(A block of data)
◆ ◆ ◆ ◆ ◆ ◆ ◆
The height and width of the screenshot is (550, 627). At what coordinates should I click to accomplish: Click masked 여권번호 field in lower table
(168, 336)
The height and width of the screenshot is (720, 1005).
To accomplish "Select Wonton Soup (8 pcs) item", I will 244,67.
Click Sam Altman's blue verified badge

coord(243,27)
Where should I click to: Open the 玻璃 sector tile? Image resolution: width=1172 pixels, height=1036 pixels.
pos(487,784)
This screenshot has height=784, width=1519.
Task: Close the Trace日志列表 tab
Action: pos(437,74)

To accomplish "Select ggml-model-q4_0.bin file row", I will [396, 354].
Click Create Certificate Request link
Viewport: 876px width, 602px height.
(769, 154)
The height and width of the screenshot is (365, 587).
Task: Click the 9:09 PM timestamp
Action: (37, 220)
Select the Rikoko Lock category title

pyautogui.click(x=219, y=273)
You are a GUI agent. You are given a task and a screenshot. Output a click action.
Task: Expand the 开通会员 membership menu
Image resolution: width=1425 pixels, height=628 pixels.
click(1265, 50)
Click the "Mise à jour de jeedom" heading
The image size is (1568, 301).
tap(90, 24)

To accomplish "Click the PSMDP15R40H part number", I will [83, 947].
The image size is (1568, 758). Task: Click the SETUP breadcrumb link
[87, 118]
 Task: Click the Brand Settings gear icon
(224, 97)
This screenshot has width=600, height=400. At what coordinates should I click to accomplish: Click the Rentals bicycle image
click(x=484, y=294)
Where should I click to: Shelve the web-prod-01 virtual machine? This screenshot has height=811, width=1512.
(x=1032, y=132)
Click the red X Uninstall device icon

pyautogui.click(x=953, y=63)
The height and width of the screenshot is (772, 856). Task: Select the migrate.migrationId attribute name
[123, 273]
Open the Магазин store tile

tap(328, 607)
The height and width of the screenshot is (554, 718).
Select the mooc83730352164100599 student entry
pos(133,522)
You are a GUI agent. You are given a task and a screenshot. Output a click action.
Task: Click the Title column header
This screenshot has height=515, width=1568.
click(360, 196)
◆ ◆ ◆ ◆ ◆ ◆ ◆
→ **AIM OF THE EXERCISE**
Copy the records word for word, starting at the line that contains "will [83, 947]." and running through the end of the records, both ends included.

→ **IN RESPONSE**
To accomplish "Click the PSMDP15R40H part number", I will [83, 947].
The image size is (1568, 758). Task: Click the SETUP breadcrumb link
[87, 118]
 Task: Click the Brand Settings gear icon
(224, 97)
This screenshot has width=600, height=400. At what coordinates should I click to accomplish: Click the Rentals bicycle image
click(x=484, y=294)
Where should I click to: Shelve the web-prod-01 virtual machine? This screenshot has height=811, width=1512.
(x=1032, y=132)
Click the red X Uninstall device icon

pyautogui.click(x=953, y=63)
The height and width of the screenshot is (772, 856). Task: Select the migrate.migrationId attribute name
[123, 273]
Open the Магазин store tile

tap(328, 607)
The height and width of the screenshot is (554, 718).
Select the mooc83730352164100599 student entry
pos(133,522)
You are a GUI agent. You are given a task and a screenshot. Output a click action.
Task: Click the Title column header
This screenshot has height=515, width=1568.
click(360, 196)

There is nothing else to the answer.